The May 1st Market Square Arena show (Dick usually didn’t run at all in Indy in May because of the Indy 500) saw Bruiser and Crusher take the belts back away from Ox and O’Connor in a cage match where the loser of the fall left town. O’Connor went down as he had in the past to try and get juice to little avail. Whether he zipped himself too deep going to the cage, or if he just potatoed himself on the wire, when he fell backwards, blood just started spurting from an artery in his head. O’Connor was a big man, but he was covered in blood. All of us at ringside had splatters on us, as well as the time keeper, Sam Menacker, the "doctor", and other seconds. Finally, O’Connor was pinned and Reg and Dick reclaimed the straps. The undercard saw (to n oone’s surprise) Strangler (Guy Mitchell) take the WWA title from Pepper Gomez with a loaded headbutt. Art Thomas won a 16-man battle royal, but lost in an earlier encounter with AWA champ Nick Bockwinkle, who defended his newly crafted "big license plate". Fans didn’t truly know what to think of Nick at first, but he methodically won them over; ie: got heat from the crowd. He beat Thomas with a piledriver in the middle of the ring, right in front of the referee. This is noteworthy because the piledriver was a no-no in Indiana, and angles had been worked around that rule. I guess since this was a sanctioned AWA title defense, the piledriver rule was waived? This show also saw the debut of Jimmy Kent’s Bounty Hunters, who beat Steve Regal and Bobby Bold Eagle (Bob Boyer). 81,000 was listed as the attendance. Somehow, I think that was a typo, but you never know…

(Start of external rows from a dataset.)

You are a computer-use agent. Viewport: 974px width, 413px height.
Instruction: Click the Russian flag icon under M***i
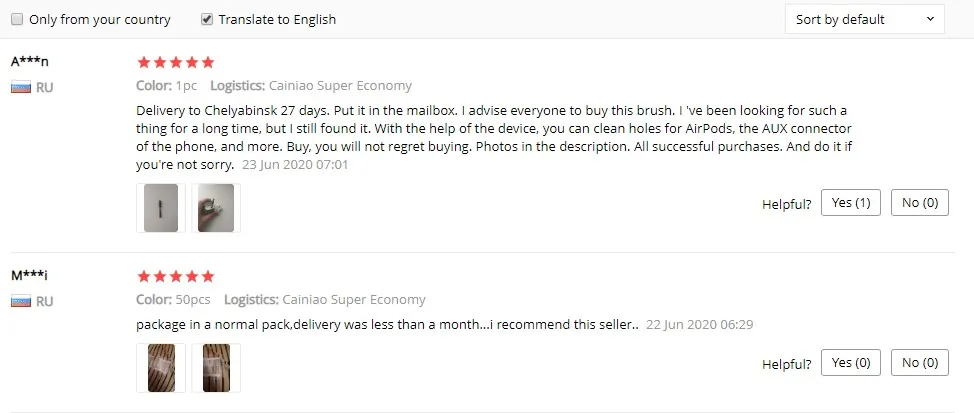click(x=21, y=302)
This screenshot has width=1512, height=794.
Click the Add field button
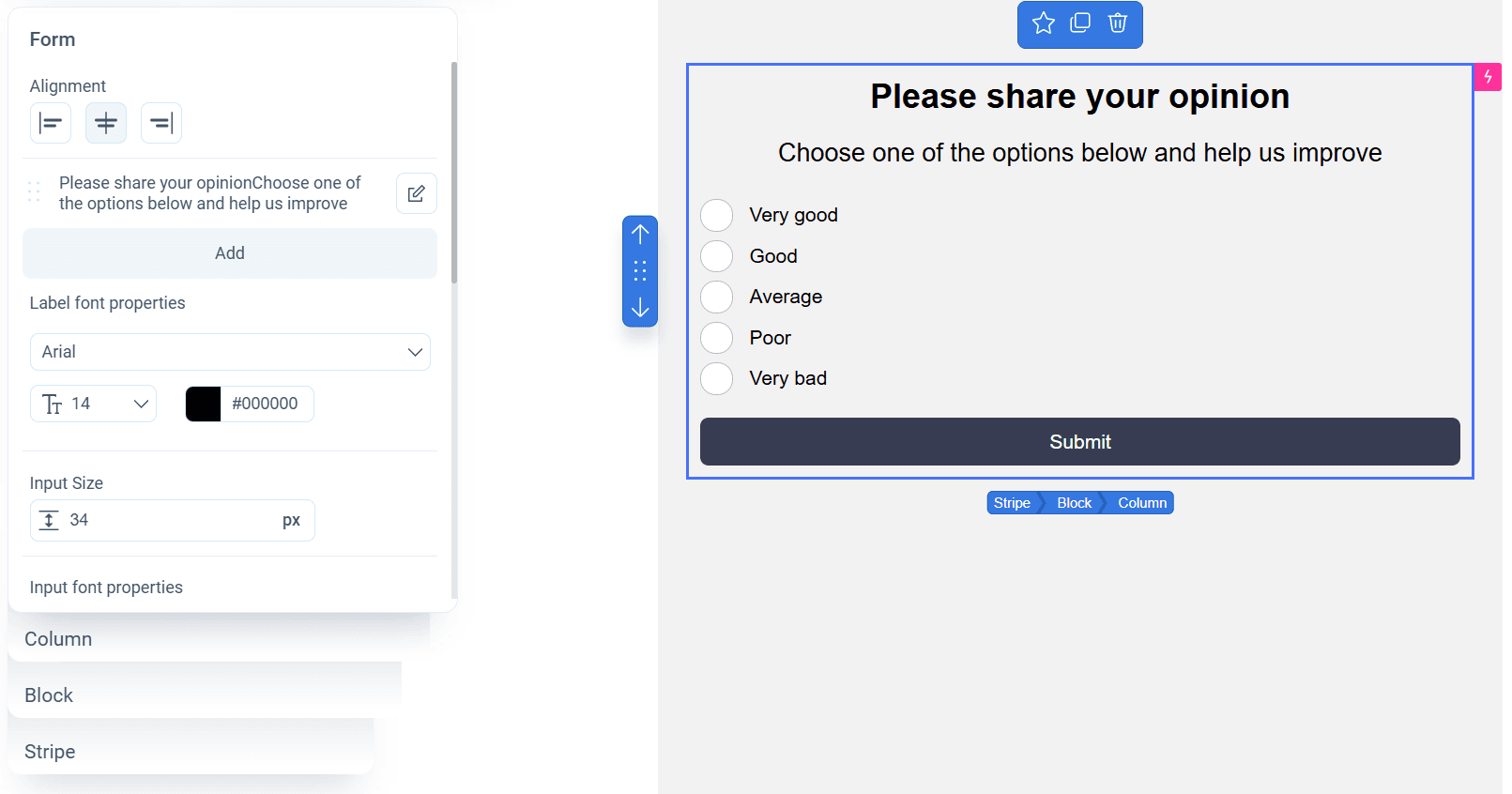[230, 253]
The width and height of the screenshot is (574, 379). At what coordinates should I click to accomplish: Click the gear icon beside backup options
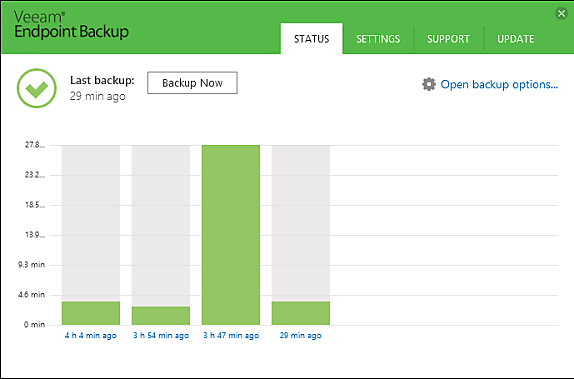(x=429, y=84)
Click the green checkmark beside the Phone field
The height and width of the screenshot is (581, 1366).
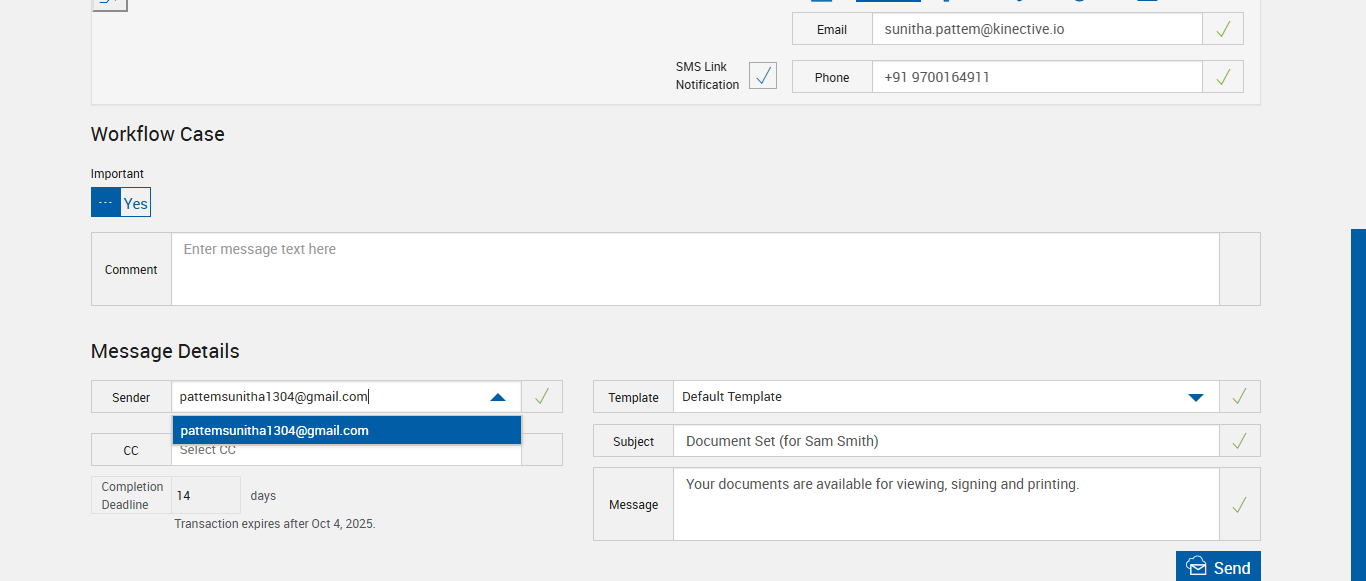pos(1222,77)
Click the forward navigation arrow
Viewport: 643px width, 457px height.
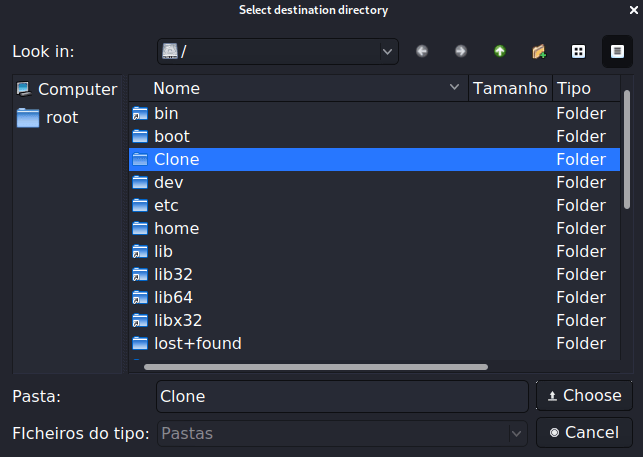460,51

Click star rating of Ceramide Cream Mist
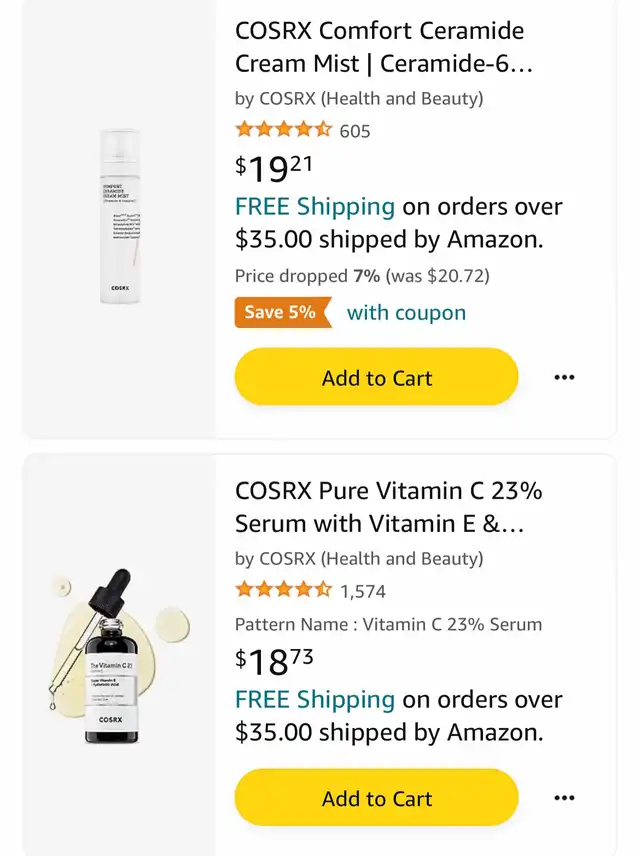[283, 130]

June 12th saw Andre the Giant return to team with the Bruiser against Ox and Karl Krupp that went to a double DQ. Strangler stopped Bill Miller in his first Indianapolis WWA defense. (He defended it the week after he won it in Terre Haute against former champ Gomez. They had been booked to work each other on that show, but Gomez was billed as champ, and Strangler challenger. By match time the roles had reversed.) The Bounty Hunters stopped Paul Christy and Dom DeNucci, who made his debut.
June 25th saw the Ali-Inoki "Farcial Arts" match from Tokyo on closed circuit. This didn’t draw very well in Indianapolis, as I think the hefty (for the time) price tag of $15 discouraged many fans. One newspaper account listed the throng it at nearly 5,000, but a friend who went didn’t list it more that a couple of thousand. He called me from the show, and it was dead quiet in the background. Besides having Bruiser and Crusher defending the AWA titles against Blackjack Lanza and Bobby Duncum from a packed Amphitheatre, there were four live bouts, with Snyder going through with the Strangler in a non title match, Ox and Krupp beating Thomas and Gomez, the Bounty Hunters stopping Christy and Spike Huber, and Johnny Starr getting a draw against Steve Regal.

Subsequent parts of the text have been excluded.